6- The White Line de Desiree Kahikopo
The White Line premier long-métrage de la namibienne Desiree Kahikopo est un film qui trouve tout son sens dans le monde actuel. Car il nous embarque dans un drame romantique durant l’une des périodes les plus sombres de l’Afrique australe. Dans une Namibie sous le joug de l’apartheid, une jeune servante noire et un policier blanc se lient d’amour. Une relation « malsaine » pour l’époque, qui va leur valoir tous les tourments. Une ségrégation raciale dont l’écho est encore perceptible aujourd’hui à travers le racisme. C’est donc un film actuel qui mérite bien d’être mis en lumière. Le film, sorti en 2019 en Namibie, a gagné en 2020 le Kilimandjaro Award du meilleur film au Festival Africlap et l’actrice principale Girley Jazama, que nous avons reçu avec la réalisatrice lors du Talk Ciné, a été nommée aux African Movie Academy Awards dans la catégorie Meilleur premier rôle. Le film, qui se base sur une thématique forte comme le Fespaco l’aime, a donc toutes ses chances.
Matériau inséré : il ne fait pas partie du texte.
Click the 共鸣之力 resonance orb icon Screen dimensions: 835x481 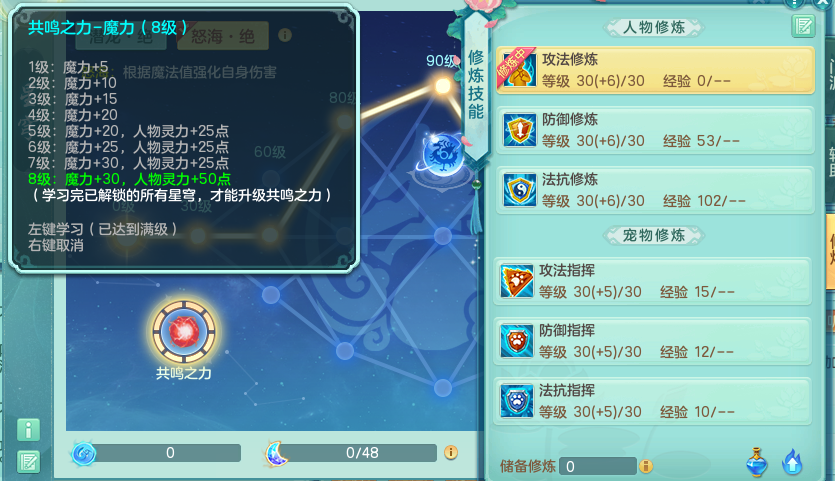[184, 332]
7- Baamum Nafi de Mamadou Dia
Le Sénégal, pays à l’honneur de cette édition du Fespaco, a pour représentant dans la compétition officielle le film Baamum Nafi réalisé par Mamadou Dia. Un film qui s’inscrit complètement dans l’air du temps car il est question dans le film de terrorisme et de radicalisation. Un drame familial tout à fait anodin devient la porte ouverte pour la radicalisation de tout un village. Dans le contexte sécuritaire actuel en Afrique de l’Ouest et en Afrique Centrale le film trouve tout son intérêt et sa raison d’être. Un film à voir absolument.
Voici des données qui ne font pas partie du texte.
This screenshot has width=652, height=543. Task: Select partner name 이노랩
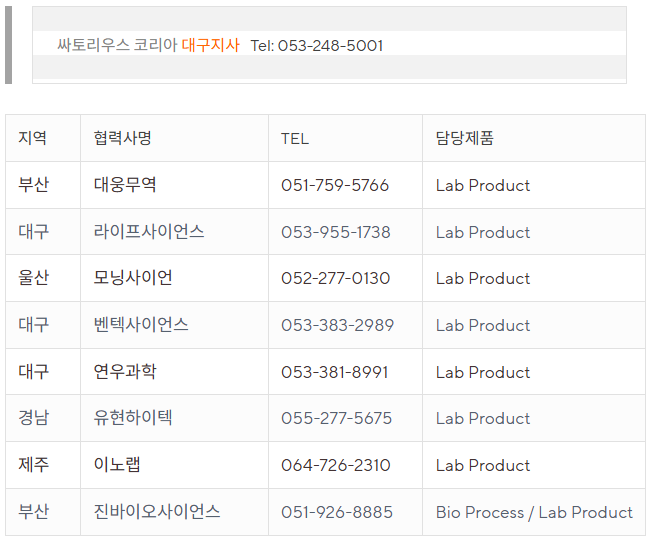pyautogui.click(x=117, y=464)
Bonus : Les Trois Lascars de Boubakar Diallo
Nous avons dit en titre 7 films, mais bon on va faire un clin d’œil au film Les Trois Lascars de Boubakar Diallo. Fidèle à lui-même, le réalisateur burkinabé fondateur de la société Les Films du Dromadaire, a choisi d’un ; de faire des films à petit budget sans devoir passer d’interminables années à tendre la main aux guichets internationaux qui ont leur vision du cinéma africain, deux ; de proposer des histoires légères mais bien ancrées dans les réalités quotidiennes pour permettre aux spectateurs de passer un bon moment. Car après tout on va en salle de cinéma, non pas pour faire de la philosophie, mais pour vivre un bon moment. Une ligne éditoriale qui lui réussit bien avec des films comme Sam le Caïd (2007) Julie et Roméo (2011), Congé de Mariage (2012). Avec Les Trois Lascars, Boubakar ne déroge pas à la règle et nous propose un film dont le résumé seul promet déjà qu’on va bien se marrer : les mésaventures de trois lascars avec leurs Tchiza [Maitresses, Ndlr] lors d’une virée qui tourne à la catastrophe. Rien que ça ! Dans un contexte social marqué par des crises interminables, ça nous changerait un peu de voir un film plus léger et plein de fraicheur, avoir L’Étalon si ce n’est d’Or au moins d’Argent ou de Bronze.
Notre petit parcours s’achève ici en sachant que c’est le jury emmené par le mauritanien Abderrahmane Sissako qui aura le dernier mot au soir du 23 octobre 2021!